Motor Sequints carries his grandson on his back.
By DANA HERNANDEZ
FORT HALL — The Sequints family are Shoshone-Bannock tribal members who traditionally hunt salmon and are teaching their youngest family members how to hunt salmon using the traditional spear pole method.
The Shoshone and Bannock people have historically hunted fish in the areas of central and southern Idaho since time immemorial.
Leslie “Motor” Sequints Jr. said he has been fishing since he was a little boy. His father taught him along with other people who are now gone and said he was only nine years old when he caught his first salmon. Growing up, he said they would go fishing with other families and that it was just one big camp where the men went out to fish and afterwards a big dinner followed. He also remembers being a young kid and walking along with the men and when the men would see a fish they would yell at the kids to chase the fish and to get in front of them.
“That’s the way we learned how to spear, was to run down the bank and if you fall over, you get up and go again,” said Sequints.
Motor Sequints has taught his two sons Payton and Layne how to use a spear pole to traditionally hunt fish and is now teaching his three grandchildren. He said, “It feels good to see them out there grabbing a pole and wanting to fix a pole for them. That’s what we do, we’re teaching these younger people.”
Sequints said they carry the children on their backs because this allows the kids to see first hand what they do. They get to see how the spear poles are used to poke the banks, they get to see the fish, and they get to see them take off running.
Kyson Farmer holds his spear pole.
Motor’s oldest son Payton is currently teaching his four year old daughter Taylee, who says she gets to see front row center how the fish are pulled out of the creek. Payton said, “In the end, using a spear pole is more rewarding. It just feels better when you have it speared rather than having it snagged. You have a closer encounter with it.”
Payton said he was always told to use a spear pole and that they do it in the most traditional way possible because his grandmother the late Elizabeth Sequints said one day the people are going to lose their way and forget their traditional fishing methods. Payton said, “Where we are as of today, I see that coming out to be. A lot of people would rather go to these holes and snag out all these fish. We don’t do that, we save that for the last day if we didn’t catch nothing and even then we’re still jumping in the water and stuff.”
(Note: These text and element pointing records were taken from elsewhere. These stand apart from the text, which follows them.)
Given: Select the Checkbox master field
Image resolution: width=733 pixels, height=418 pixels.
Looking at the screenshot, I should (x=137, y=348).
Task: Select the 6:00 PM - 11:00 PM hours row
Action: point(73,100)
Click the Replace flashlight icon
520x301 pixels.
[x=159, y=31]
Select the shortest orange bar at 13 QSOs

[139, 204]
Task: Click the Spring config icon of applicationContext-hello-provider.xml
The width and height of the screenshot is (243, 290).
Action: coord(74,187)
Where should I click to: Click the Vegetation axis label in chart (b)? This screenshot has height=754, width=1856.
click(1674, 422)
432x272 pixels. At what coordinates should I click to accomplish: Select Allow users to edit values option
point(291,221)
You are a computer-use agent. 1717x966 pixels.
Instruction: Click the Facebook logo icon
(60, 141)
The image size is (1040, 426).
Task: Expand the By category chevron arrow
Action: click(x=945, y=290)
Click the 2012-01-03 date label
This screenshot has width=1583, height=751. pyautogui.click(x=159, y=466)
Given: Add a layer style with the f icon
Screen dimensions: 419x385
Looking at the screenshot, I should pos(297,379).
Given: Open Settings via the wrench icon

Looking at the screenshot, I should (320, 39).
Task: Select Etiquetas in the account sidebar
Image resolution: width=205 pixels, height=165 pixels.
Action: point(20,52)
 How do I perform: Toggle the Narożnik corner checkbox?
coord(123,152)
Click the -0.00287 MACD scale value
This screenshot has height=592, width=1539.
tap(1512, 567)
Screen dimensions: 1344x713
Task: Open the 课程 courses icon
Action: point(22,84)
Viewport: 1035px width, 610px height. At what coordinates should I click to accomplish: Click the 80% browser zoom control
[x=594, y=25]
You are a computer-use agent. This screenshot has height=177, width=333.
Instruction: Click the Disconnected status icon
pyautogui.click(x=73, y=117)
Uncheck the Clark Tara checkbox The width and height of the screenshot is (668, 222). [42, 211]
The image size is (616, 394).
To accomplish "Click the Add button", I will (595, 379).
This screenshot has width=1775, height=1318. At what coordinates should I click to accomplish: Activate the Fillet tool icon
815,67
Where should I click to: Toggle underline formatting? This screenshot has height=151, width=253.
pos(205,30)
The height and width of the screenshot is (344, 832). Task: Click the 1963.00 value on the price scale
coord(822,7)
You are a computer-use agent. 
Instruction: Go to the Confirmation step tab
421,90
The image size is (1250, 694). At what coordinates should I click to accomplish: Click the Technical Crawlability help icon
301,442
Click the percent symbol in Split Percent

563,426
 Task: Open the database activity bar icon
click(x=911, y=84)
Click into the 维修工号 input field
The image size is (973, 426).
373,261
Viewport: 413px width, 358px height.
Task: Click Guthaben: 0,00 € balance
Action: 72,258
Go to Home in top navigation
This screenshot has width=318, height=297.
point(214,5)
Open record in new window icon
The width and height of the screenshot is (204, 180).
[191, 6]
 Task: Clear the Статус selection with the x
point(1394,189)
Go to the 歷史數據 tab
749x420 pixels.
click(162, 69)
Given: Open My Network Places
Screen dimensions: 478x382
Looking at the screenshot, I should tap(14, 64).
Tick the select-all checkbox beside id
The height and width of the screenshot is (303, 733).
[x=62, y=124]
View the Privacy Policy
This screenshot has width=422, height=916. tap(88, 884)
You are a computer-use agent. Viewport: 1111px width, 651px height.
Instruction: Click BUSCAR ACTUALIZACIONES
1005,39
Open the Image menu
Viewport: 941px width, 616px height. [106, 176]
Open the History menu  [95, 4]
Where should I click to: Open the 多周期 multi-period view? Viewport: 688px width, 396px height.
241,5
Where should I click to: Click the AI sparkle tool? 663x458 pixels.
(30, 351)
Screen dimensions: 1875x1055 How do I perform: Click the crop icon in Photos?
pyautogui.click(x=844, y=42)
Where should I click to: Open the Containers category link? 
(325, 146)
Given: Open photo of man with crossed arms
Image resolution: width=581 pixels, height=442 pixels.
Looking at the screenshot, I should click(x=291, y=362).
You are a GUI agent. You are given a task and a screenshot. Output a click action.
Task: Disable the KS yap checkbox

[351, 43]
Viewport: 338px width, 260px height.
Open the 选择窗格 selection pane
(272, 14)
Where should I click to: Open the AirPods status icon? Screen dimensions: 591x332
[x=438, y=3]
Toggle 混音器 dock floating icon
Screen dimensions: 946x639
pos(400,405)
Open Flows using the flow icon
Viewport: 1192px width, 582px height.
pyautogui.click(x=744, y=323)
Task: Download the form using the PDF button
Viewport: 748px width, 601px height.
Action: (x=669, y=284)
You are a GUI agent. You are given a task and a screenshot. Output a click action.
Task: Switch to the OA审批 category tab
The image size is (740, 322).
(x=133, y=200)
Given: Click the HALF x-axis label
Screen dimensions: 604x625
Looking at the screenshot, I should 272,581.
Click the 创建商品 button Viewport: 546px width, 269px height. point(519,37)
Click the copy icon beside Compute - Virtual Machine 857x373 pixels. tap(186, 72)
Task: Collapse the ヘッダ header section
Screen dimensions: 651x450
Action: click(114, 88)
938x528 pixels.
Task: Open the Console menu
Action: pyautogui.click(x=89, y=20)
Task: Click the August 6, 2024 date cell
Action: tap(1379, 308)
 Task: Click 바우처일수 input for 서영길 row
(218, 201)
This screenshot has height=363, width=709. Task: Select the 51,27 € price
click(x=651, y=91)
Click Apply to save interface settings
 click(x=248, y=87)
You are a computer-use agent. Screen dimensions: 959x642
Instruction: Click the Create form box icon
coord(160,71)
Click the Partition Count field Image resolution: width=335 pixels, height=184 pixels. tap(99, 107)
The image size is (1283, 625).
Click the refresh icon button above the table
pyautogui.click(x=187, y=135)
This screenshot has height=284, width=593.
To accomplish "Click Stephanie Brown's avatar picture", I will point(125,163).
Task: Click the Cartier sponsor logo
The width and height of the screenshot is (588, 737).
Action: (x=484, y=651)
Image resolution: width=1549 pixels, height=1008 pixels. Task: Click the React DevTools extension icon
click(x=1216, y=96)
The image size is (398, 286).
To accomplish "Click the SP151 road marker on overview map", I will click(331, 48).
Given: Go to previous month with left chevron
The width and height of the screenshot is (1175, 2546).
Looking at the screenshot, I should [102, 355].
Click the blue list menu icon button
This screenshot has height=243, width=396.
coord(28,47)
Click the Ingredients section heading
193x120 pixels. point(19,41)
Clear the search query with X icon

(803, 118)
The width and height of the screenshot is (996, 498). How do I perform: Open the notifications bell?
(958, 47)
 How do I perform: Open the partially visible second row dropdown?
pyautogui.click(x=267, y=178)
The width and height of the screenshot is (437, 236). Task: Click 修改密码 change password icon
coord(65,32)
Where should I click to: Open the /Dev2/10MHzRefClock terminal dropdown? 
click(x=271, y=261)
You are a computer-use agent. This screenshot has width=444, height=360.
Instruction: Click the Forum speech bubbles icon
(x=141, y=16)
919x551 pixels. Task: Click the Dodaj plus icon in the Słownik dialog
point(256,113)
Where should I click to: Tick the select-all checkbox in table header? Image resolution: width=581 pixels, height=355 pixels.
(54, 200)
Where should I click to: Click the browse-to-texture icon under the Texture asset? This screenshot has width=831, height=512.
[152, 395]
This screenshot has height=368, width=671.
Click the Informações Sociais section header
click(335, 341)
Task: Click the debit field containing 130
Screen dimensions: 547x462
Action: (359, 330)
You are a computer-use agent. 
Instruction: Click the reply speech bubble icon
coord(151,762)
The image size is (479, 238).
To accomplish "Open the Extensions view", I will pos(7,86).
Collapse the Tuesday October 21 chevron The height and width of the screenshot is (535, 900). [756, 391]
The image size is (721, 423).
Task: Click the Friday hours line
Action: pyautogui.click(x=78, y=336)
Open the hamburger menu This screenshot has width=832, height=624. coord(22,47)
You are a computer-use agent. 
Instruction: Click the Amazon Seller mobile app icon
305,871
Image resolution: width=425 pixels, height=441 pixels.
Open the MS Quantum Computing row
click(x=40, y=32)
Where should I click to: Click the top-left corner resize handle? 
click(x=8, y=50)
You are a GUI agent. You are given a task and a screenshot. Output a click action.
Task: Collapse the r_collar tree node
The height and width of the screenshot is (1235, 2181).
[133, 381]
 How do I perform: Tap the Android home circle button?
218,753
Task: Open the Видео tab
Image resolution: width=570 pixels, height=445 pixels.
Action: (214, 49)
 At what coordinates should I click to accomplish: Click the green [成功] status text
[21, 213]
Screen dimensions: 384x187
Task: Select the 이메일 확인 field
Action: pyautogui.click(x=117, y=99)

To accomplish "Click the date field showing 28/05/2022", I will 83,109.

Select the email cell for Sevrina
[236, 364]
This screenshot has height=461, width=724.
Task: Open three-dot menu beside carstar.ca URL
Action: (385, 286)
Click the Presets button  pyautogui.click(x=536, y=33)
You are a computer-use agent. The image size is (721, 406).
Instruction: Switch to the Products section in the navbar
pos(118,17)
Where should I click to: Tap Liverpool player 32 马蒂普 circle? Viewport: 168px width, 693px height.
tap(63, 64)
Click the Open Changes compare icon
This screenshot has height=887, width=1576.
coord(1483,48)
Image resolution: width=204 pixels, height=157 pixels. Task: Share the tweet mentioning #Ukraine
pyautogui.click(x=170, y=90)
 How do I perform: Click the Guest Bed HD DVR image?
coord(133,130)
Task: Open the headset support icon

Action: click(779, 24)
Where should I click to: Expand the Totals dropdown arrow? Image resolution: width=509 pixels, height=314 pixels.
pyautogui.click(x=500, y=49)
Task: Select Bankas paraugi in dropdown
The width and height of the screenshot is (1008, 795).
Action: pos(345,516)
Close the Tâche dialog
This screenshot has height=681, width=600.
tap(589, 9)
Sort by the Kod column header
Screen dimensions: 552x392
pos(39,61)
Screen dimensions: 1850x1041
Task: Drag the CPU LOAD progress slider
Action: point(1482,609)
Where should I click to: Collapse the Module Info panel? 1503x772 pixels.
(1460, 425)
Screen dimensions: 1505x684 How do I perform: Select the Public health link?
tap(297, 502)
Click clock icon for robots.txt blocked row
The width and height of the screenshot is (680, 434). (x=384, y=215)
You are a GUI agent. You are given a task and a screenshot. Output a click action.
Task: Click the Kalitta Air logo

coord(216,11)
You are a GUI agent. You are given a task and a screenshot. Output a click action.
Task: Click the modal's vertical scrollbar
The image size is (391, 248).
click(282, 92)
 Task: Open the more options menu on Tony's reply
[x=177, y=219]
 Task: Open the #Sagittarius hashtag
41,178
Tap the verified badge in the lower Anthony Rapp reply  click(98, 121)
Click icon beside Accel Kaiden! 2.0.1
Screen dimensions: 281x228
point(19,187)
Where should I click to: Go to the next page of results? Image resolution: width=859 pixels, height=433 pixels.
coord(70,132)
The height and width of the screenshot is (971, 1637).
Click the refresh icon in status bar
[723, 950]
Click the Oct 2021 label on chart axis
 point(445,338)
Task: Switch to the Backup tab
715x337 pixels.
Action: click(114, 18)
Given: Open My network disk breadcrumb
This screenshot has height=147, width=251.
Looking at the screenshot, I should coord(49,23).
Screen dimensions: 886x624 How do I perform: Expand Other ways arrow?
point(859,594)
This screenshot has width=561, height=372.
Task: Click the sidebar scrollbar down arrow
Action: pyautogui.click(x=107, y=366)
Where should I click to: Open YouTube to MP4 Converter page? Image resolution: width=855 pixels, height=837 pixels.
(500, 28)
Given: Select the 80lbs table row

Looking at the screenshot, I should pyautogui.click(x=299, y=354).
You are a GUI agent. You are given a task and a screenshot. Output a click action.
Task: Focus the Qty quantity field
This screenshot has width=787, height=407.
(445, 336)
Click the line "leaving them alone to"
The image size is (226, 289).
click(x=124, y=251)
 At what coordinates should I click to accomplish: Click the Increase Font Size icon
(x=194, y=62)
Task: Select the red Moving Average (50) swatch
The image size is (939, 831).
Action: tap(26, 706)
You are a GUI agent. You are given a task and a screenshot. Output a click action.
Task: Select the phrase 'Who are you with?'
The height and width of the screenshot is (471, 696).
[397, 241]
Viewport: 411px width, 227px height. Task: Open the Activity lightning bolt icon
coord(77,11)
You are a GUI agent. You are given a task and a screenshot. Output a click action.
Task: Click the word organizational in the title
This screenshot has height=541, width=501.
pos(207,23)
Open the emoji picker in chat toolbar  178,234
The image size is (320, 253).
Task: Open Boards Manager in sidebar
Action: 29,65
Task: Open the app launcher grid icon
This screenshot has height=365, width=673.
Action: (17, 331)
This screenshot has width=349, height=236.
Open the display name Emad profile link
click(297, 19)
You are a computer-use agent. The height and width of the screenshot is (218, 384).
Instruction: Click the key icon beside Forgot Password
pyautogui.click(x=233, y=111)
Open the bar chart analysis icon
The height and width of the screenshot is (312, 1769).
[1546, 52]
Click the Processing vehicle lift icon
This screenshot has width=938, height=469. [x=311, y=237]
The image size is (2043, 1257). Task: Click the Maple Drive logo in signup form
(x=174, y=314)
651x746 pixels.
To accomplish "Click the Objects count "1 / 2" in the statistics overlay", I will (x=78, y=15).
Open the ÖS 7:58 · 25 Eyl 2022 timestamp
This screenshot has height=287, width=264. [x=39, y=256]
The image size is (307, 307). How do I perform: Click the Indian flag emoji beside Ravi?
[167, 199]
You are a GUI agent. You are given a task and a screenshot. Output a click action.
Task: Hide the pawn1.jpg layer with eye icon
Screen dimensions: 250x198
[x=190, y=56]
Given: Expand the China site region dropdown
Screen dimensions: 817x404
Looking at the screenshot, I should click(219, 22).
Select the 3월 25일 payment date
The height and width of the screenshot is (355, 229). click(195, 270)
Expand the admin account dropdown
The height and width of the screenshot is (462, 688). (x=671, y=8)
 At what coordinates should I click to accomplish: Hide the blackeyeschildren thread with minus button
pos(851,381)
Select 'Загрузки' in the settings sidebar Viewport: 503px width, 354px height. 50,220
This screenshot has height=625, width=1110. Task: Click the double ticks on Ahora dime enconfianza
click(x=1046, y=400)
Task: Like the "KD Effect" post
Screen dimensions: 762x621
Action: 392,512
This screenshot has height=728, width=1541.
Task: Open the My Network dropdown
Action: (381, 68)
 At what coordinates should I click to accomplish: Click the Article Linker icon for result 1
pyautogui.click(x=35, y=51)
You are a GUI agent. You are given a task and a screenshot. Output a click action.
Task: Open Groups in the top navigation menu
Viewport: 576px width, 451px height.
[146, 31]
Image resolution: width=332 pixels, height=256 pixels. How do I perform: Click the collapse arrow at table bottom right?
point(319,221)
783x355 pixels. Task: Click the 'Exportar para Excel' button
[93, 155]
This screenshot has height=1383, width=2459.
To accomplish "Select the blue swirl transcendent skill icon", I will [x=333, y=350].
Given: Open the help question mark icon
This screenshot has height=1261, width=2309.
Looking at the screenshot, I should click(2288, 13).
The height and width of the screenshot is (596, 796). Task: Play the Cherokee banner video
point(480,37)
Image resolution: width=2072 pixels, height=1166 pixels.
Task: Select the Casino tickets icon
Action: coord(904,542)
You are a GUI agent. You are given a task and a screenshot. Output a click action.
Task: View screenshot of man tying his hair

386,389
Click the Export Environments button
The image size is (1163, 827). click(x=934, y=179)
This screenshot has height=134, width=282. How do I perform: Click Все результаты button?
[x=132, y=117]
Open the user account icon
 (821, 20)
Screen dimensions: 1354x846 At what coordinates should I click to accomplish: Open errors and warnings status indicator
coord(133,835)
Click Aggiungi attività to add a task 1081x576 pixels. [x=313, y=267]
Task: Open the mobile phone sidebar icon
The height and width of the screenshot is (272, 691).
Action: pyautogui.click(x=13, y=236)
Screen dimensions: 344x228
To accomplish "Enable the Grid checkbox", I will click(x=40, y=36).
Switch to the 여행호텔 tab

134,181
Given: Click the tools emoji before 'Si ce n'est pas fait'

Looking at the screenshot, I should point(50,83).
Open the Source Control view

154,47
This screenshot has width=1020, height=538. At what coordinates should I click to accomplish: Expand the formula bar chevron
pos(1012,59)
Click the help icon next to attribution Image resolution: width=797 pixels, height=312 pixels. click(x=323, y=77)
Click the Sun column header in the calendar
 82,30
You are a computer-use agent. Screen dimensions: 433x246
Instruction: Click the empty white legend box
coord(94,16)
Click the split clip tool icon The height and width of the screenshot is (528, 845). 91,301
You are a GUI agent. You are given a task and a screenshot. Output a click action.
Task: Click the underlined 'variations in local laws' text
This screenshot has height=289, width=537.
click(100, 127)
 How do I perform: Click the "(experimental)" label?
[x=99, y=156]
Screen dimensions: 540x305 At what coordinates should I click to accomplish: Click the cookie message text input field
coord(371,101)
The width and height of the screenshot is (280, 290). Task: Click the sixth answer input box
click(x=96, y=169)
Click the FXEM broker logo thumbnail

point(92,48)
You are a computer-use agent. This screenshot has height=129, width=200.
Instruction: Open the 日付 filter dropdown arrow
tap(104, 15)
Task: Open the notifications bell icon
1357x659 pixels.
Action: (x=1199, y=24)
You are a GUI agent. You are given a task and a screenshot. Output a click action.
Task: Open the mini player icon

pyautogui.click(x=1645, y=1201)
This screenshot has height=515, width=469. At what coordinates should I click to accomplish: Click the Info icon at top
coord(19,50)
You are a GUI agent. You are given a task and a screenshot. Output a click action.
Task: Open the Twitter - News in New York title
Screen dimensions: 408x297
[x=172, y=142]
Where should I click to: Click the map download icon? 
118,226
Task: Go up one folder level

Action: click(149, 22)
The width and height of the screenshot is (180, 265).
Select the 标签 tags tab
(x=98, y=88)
Motor’s youngest son, Layne Sequints, said he caught his first fish when he was about nine years old when he was with his dad, grandma Elizabeth, and uncle Rick Yellowhair. He said his dad spotted a fish and told him he had to get it. The salmon was big and took off with him. He being a little guy held on until his hooks happen to come out. “Me and that fish were wrestling. It was a big green and it had big teeth. My grandma was proud.” Layne said he has been going fishing with his family since he was a baby and every year they go it is always fun. He also said it would be better if there were more young people that would hunt because it requires walking. “It’s better when you have nieces and nephews there to watch and to show them how to fish. It kind of feels like they’re my own. I am their teacher and their uncle,” said Layne.
Motor said he has always had his sons with him whether that be hunting fish or game. He also teaches other friends and families who have kids how to hunt traditionally. He said they fix the kids a pole or show them how to fix themselves a pole. “I am open to show whoever, how to fix a pole, how to fix your hooks, and how to straighten your pole and keep it that way. Don’t hesitate to ask, just say hey, I want to learn,” Motor said.
The Sequints family make new poles every year and it is like a competition to see who can make the lightest, skinniest, and longest pole.
Equally important, is the family’s concern to take only what they need. Motor said some people can go and yank out 15-30 fish and to him that is ridiculous. The family tries to go spear fishing multiple times a year or when they feel like they’ve caught enough. Payton said, “It’s not about who can catch the most fish, it’s more like, did everybody get a fish this year.”
Motor said, “We just hunt for what we can, if we catch them then we catch them. We’re happy with one or two fish and that’s rewarding enough to us. Basically, it’s about being together as a family and going out there hunting together,” said Motor.